Planejar uma transição de carreira exige maturidade emocional. Exige reconhecer que permanecer no centro por tempo demais pode gerar dependência — da organização em relação a você, e sua em relação ao papel que ocupa.

Quando isso acontece, o cargo deixa de ser função e vira identidade. E identidades, quando ameaçadas, resistem.

Nos últimos meses, vivi esse processo de forma consciente. Depois de uma longa jornada à frente da consultoria de Recursos Humanos, decidi mudar de lugar, assumindo um papel diferente daquele que ocupei por tantos anos.

Deixar o cargo de CEO e assumir o cargo de Executive Chairman, não é tão simples e rápido assim. Exigiu muitas conversas, confianças e alinhamentos.

A sucessão foi comunicada, estruturada e feita no tempo certo. Não como ruptura, mas como continuidade de uma jornada. Não como saída, mas como amadurecimento do modus operandi e da sociedade da instituição.

Reinventar-se para o futuro

Compartilho isso não como ponto de chegada, mas como exemplo de uma reflexão que muitos profissionais evitam fazer.

Em algum momento da carreira, o verdadeiro avanço pode não estar em subir mais um degrau, mas em trocar de eixo. Em sair do lugar conhecido para permitir que outras pessoas cresçam — e que você também cresça, mas desta vez, de outro jeito.

Talvez o fim do ano seja o melhor convite para esse tipo de balanço. O que, hoje, depende demais de você? O que continua existindo apenas porque você ainda está ali?

E o que poderia florescer se você abrisse espaço — na agenda, na estrutura, ou até na sua própria identidade profissional? E por que não, abrir espaço no seu coração?

A leveza de encerrar ciclos

Toda reinvenção começa com uma perda. Do cargo, do ritmo, da centralidade, da narrativa confortável. Mas ela também traz algo raro: leveza.

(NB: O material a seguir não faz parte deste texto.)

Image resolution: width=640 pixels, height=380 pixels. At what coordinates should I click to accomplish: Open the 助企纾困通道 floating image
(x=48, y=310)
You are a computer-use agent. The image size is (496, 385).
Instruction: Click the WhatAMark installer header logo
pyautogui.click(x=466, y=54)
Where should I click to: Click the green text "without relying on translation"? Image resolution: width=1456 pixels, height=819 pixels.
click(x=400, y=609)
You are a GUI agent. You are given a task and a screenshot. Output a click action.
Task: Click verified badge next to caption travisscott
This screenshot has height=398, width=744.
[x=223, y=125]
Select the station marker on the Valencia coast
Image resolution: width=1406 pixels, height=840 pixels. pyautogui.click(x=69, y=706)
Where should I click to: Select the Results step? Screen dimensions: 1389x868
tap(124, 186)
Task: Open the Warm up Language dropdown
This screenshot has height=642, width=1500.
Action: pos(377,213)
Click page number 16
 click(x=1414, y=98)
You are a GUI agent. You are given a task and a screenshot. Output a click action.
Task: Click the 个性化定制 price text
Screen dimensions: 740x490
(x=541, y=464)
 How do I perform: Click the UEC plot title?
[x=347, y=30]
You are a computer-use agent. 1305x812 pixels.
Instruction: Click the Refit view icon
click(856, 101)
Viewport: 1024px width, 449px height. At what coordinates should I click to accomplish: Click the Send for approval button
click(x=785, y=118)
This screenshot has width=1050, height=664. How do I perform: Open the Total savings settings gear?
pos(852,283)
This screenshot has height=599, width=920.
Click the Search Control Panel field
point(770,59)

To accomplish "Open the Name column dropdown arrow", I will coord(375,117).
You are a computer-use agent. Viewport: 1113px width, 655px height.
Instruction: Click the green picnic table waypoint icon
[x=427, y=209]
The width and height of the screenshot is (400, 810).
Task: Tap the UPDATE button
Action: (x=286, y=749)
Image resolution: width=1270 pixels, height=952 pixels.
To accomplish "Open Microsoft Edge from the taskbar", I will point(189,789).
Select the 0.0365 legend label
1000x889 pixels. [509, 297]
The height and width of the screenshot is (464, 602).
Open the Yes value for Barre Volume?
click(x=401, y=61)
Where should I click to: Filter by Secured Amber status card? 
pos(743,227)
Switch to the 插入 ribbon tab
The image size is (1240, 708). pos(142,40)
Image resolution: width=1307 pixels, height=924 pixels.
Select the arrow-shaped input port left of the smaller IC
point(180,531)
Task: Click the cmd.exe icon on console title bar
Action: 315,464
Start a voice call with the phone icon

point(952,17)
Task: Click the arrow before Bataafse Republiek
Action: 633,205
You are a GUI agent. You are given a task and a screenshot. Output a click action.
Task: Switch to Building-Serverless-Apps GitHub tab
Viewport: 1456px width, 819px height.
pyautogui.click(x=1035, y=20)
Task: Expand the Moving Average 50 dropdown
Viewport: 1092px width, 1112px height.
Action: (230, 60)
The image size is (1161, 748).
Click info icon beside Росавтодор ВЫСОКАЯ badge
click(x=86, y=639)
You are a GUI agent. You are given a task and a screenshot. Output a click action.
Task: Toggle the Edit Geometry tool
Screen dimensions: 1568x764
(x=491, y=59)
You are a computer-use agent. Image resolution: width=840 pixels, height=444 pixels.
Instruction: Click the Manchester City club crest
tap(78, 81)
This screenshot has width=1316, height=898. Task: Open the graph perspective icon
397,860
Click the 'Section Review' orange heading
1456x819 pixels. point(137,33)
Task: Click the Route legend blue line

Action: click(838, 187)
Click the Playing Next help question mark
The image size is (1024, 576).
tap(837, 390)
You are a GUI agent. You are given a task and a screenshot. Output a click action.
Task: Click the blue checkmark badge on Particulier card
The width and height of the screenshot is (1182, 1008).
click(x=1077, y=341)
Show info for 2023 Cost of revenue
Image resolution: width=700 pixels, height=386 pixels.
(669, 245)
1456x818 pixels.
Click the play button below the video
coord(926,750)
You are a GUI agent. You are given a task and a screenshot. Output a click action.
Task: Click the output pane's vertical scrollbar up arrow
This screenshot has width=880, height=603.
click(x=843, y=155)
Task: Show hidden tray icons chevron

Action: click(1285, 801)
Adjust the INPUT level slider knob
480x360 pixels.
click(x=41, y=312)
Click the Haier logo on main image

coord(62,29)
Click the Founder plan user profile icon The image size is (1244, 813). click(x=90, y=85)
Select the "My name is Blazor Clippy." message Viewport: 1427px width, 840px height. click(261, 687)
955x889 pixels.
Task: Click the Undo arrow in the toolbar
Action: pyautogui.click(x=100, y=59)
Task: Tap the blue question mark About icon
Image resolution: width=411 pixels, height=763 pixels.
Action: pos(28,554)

Uma sensação estranha e boa de não precisar provar o tempo todo quem você é. De contribuir sem controlar. De trocar urgência por perspectiva.

Reinventar-se não é se desfazer da própria história. É reposicioná-la. O trabalho muda, o crachá também, mas a experiência fica — mais disponível, mais generosa, menos ansiosa. Ela passa a servir de base, não de armadura.

Poucos de nós encerram ciclos de forma consciente. A maioria simplesmente emenda um no outro, sem pausa, sem elaboração.

O fim do ano oferece essa chance rara: fechar capítulos com honestidade, reconhecer o que foi construído, agradecer o que cumpriu seu papel e, liberar o que já não precisa continuar igual.

Talvez o futuro profissional que você imagina não comece com um planejamento de carreira detalhado, mas com uma boa pergunta.

E talvez a mais poderosa delas seja justamente esta: Quem eu posso ser quando deixo de ocupar o lugar que me trouxe até aqui?